Objective:
Rewrite the data below, switching every "You are a GUI agent" to "You are an interface agent" and leaving everything else unchanged.

[Data entries]
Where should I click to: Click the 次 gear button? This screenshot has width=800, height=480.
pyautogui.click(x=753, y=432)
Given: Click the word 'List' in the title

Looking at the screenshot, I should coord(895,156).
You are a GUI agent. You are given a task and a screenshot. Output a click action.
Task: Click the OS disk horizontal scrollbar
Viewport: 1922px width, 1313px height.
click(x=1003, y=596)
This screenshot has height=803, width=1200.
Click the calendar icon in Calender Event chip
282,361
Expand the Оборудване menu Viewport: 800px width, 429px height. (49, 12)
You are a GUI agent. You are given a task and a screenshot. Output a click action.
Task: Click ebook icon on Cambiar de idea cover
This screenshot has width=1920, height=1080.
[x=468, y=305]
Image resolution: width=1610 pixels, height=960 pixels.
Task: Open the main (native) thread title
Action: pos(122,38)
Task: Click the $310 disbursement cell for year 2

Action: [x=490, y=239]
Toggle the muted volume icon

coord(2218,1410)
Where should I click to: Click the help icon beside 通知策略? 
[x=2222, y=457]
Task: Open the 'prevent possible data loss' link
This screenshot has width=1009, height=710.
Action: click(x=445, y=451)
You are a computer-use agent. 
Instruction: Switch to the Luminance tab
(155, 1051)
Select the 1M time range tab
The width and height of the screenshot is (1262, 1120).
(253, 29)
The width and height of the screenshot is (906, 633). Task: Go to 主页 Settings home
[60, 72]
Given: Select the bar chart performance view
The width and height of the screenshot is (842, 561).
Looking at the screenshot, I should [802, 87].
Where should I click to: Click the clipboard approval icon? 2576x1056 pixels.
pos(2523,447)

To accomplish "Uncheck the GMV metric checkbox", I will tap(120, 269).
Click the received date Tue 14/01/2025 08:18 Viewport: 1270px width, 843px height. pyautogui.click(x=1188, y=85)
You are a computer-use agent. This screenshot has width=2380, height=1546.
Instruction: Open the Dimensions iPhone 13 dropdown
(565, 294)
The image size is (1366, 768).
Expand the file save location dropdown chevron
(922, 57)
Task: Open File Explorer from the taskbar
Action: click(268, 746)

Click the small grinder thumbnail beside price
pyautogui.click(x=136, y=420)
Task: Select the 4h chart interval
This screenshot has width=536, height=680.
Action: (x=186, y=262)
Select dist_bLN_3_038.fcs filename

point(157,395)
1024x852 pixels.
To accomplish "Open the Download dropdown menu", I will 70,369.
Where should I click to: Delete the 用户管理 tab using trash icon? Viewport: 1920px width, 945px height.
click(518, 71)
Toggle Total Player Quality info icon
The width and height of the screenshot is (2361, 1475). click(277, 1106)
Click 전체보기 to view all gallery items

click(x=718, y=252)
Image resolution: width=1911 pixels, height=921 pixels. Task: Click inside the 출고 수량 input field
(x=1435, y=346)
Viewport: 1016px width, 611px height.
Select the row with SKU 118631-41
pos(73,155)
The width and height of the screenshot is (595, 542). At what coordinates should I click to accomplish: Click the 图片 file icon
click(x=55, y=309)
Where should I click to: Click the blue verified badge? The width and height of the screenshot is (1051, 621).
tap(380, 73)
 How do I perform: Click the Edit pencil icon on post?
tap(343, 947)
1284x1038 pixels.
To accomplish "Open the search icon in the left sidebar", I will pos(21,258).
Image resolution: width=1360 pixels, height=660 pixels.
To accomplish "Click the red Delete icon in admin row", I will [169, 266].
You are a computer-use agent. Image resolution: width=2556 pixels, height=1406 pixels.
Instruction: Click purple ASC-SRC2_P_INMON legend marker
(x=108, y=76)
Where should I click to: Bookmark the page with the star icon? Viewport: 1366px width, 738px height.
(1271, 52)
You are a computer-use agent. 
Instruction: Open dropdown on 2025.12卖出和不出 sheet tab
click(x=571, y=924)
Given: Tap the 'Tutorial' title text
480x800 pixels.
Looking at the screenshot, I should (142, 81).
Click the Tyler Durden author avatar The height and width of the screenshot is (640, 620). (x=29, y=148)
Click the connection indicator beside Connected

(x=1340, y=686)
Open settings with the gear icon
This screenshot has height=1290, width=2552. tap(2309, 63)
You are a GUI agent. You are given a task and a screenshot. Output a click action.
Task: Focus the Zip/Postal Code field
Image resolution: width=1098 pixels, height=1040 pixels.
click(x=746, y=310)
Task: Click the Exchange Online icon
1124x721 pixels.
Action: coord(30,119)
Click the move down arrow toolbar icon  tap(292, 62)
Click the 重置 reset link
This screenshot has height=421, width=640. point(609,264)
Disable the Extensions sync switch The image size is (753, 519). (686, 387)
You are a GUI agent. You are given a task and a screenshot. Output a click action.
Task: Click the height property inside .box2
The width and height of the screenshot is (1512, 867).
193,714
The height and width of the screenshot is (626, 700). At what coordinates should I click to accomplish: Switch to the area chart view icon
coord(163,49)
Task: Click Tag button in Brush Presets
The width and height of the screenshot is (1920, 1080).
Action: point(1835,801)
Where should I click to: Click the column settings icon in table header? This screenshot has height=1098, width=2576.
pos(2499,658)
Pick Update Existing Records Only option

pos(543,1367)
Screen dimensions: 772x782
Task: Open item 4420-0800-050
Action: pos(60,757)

Problem solution:
Where should I click to: Click the 次 gear button? This screenshot has width=800, height=480.
pyautogui.click(x=753, y=432)
Given: Click the word 'List' in the title

Looking at the screenshot, I should coord(895,156).
You are an interface agent. You are given a task and a screenshot. Output a click action.
Task: Click the OS disk horizontal scrollbar
Viewport: 1922px width, 1313px height.
click(x=1003, y=596)
This screenshot has height=803, width=1200.
Click the calendar icon in Calender Event chip
282,361
Expand the Оборудване menu Viewport: 800px width, 429px height. (49, 12)
You are an interface agent. You are given a task and a screenshot. Output a click action.
Task: Click ebook icon on Cambiar de idea cover
This screenshot has width=1920, height=1080.
[x=468, y=305]
Image resolution: width=1610 pixels, height=960 pixels.
Task: Open the main (native) thread title
Action: pos(122,38)
Task: Click the $310 disbursement cell for year 2

Action: [x=490, y=239]
Toggle the muted volume icon

coord(2218,1410)
Where should I click to: Click the help icon beside 通知策略? 
[x=2222, y=457]
Task: Open the 'prevent possible data loss' link
This screenshot has width=1009, height=710.
Action: click(x=445, y=451)
You are a computer-use agent. 
Instruction: Switch to the Luminance tab
(155, 1051)
Select the 1M time range tab
The width and height of the screenshot is (1262, 1120).
(253, 29)
The width and height of the screenshot is (906, 633). Task: Go to 主页 Settings home
[60, 72]
Given: Select the bar chart performance view
The width and height of the screenshot is (842, 561).
Looking at the screenshot, I should [802, 87].
Where should I click to: Click the clipboard approval icon? 2576x1056 pixels.
pos(2523,447)

To accomplish "Uncheck the GMV metric checkbox", I will tap(120, 269).
Click the received date Tue 14/01/2025 08:18 Viewport: 1270px width, 843px height. pyautogui.click(x=1188, y=85)
You are a computer-use agent. This screenshot has width=2380, height=1546.
Instruction: Open the Dimensions iPhone 13 dropdown
(565, 294)
The image size is (1366, 768).
Expand the file save location dropdown chevron
(922, 57)
Task: Open File Explorer from the taskbar
Action: click(268, 746)

Click the small grinder thumbnail beside price
pyautogui.click(x=136, y=420)
Task: Select the 4h chart interval
This screenshot has width=536, height=680.
Action: (x=186, y=262)
Select dist_bLN_3_038.fcs filename

point(157,395)
1024x852 pixels.
To accomplish "Open the Download dropdown menu", I will 70,369.
Where should I click to: Delete the 用户管理 tab using trash icon? Viewport: 1920px width, 945px height.
click(518, 71)
Toggle Total Player Quality info icon
The width and height of the screenshot is (2361, 1475). click(277, 1106)
Click 전체보기 to view all gallery items

click(x=718, y=252)
Image resolution: width=1911 pixels, height=921 pixels. Task: Click inside the 출고 수량 input field
(x=1435, y=346)
Viewport: 1016px width, 611px height.
Select the row with SKU 118631-41
pos(73,155)
The width and height of the screenshot is (595, 542). At what coordinates should I click to accomplish: Click the 图片 file icon
click(x=55, y=309)
Where should I click to: Click the blue verified badge? The width and height of the screenshot is (1051, 621).
tap(380, 73)
 How do I perform: Click the Edit pencil icon on post?
tap(343, 947)
1284x1038 pixels.
To accomplish "Open the search icon in the left sidebar", I will pos(21,258).
Image resolution: width=1360 pixels, height=660 pixels.
To accomplish "Click the red Delete icon in admin row", I will [169, 266].
You are a computer-use agent. Image resolution: width=2556 pixels, height=1406 pixels.
Instruction: Click purple ASC-SRC2_P_INMON legend marker
(x=108, y=76)
Where should I click to: Bookmark the page with the star icon? Viewport: 1366px width, 738px height.
(1271, 52)
You are a computer-use agent. 
Instruction: Open dropdown on 2025.12卖出和不出 sheet tab
click(x=571, y=924)
Given: Tap the 'Tutorial' title text
480x800 pixels.
Looking at the screenshot, I should (142, 81).
Click the Tyler Durden author avatar The height and width of the screenshot is (640, 620). (x=29, y=148)
Click the connection indicator beside Connected

(x=1340, y=686)
Open settings with the gear icon
This screenshot has height=1290, width=2552. tap(2309, 63)
You are an interface agent. You are given a task and a screenshot. Output a click action.
Task: Focus the Zip/Postal Code field
Image resolution: width=1098 pixels, height=1040 pixels.
click(x=746, y=310)
Task: Click the Exchange Online icon
1124x721 pixels.
Action: coord(30,119)
Click the move down arrow toolbar icon  tap(292, 62)
Click the 重置 reset link
This screenshot has height=421, width=640. point(609,264)
Disable the Extensions sync switch The image size is (753, 519). (686, 387)
You are an interface agent. You are given a task and a screenshot. Output a click action.
Task: Click the height property inside .box2
The width and height of the screenshot is (1512, 867).
193,714
The height and width of the screenshot is (626, 700). At what coordinates should I click to accomplish: Switch to the area chart view icon
coord(163,49)
Task: Click Tag button in Brush Presets
The width and height of the screenshot is (1920, 1080).
Action: point(1835,801)
Where should I click to: Click the column settings icon in table header? This screenshot has height=1098, width=2576.
pos(2499,658)
Pick Update Existing Records Only option

pos(543,1367)
Screen dimensions: 772x782
Task: Open item 4420-0800-050
Action: pos(60,757)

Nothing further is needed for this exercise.